Nella iniziativa sono infatti rappresentate tendenze e linguaggi riferibili ad àmbiti vasti e diversissimi. Si vedono opere di carattere figurativo, affiancate da esperienze artistiche informali e concettuali. La figurazione è rappresentata da artisti accreditati, di robusta formazione, quali Stefano Chiacchella, che propone un paio di opere di assoluta novità. Non mancano le protomi equine di Paolo Ballerani, fortemente evocative.

La componente femminile (penso alle splendide artiste Stefania Chiaraluce e Carla Pistola) propone spesso riflessioni improntate a una chiave concettuale che trova nel colore la propria forza vitale e una vigorosa capacità semantica. Numerose anche le presenze straniere, a conferire una pennellata di internazionalità. Ma non solo tradizione. Il numeroso pubblico ha infatti potuto assistere a prestazioni di sicuro interesse e di una certa originalità.

Di particolare attrattività è stata ritenuta la “live performance”, curata da Leonardo Nobili, intitolata “Crisalide”. All’ingresso della mostra, al pianoterra, una modella nuda, la “pupa”, completamente fasciata da velina domopak, si muoveva lentissimamente uscendo da un bozzolo a forma di cilindro, realizzato in materiali cartacei naturali. Una prestazione impegnativa, data anche la temperatura particolarmente elevata, che non ha mancato di stimolare contenute pruriginosità.

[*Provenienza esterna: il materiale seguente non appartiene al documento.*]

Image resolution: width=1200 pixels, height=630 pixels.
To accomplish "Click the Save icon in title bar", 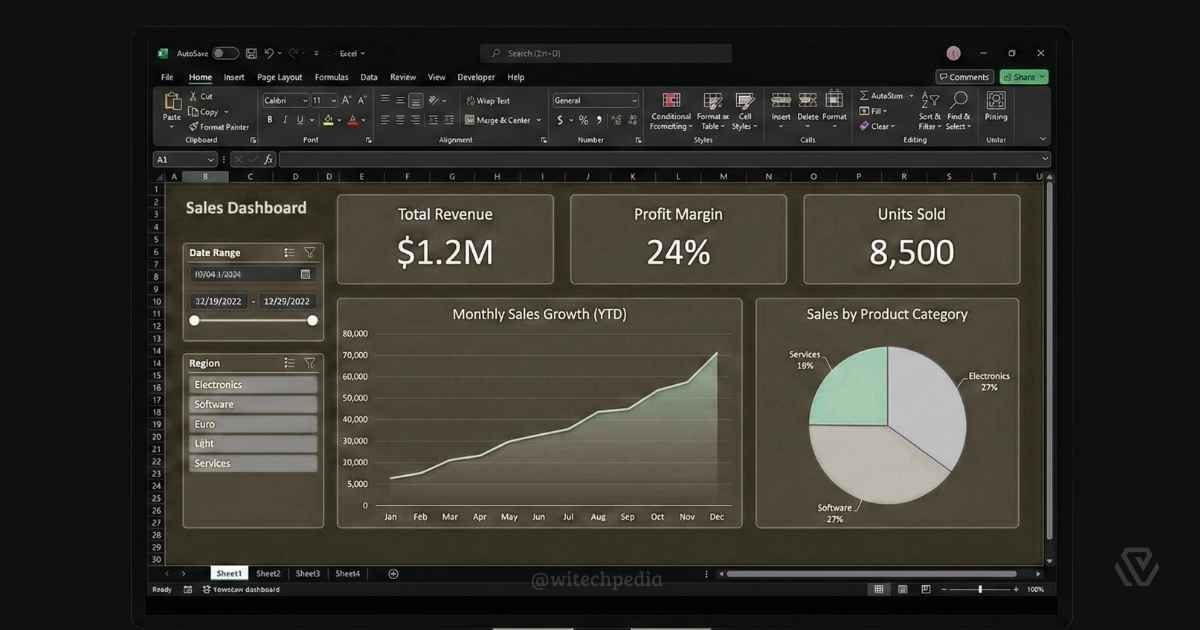I will 251,53.
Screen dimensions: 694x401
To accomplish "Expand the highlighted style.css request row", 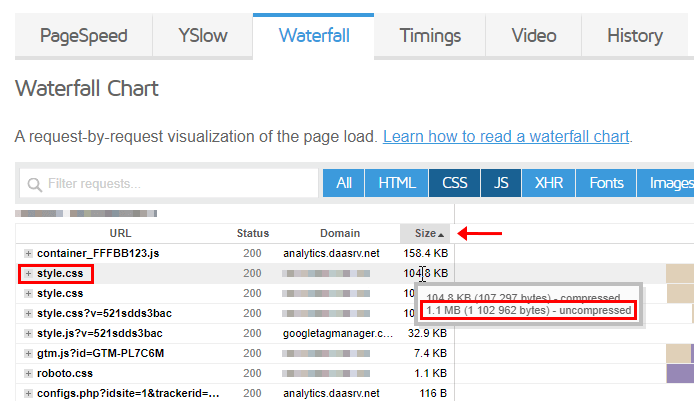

Altro evento, celebrato all’esterno nel parco, è stata la combustione artistica “From the Light”, curata da Giulio Valerio Cerbella. Una scultura lignea, a grandezza naturale, è stata bruciata con getti di carburante e con stupore dei convenuti che hanno visto letteralmente andare in fumo un’opera impegnativa e laboriosa. Brand dell’operazione la frase di Goya “Il sonno della ragione produce mostri”. Filo conduttore: la ricerca di luce, principio immateriale, eppure elemento fondante dell’universo.

Rossi manichini in terrazza parevano controllare, con la loro inquietante presenza, il flusso imponente dei visitatori. Non c’è che dire. Non si tratta di assolute novità. Ma, sebbene riproposte, certe performance mantengono inalterata la capacità di stupire.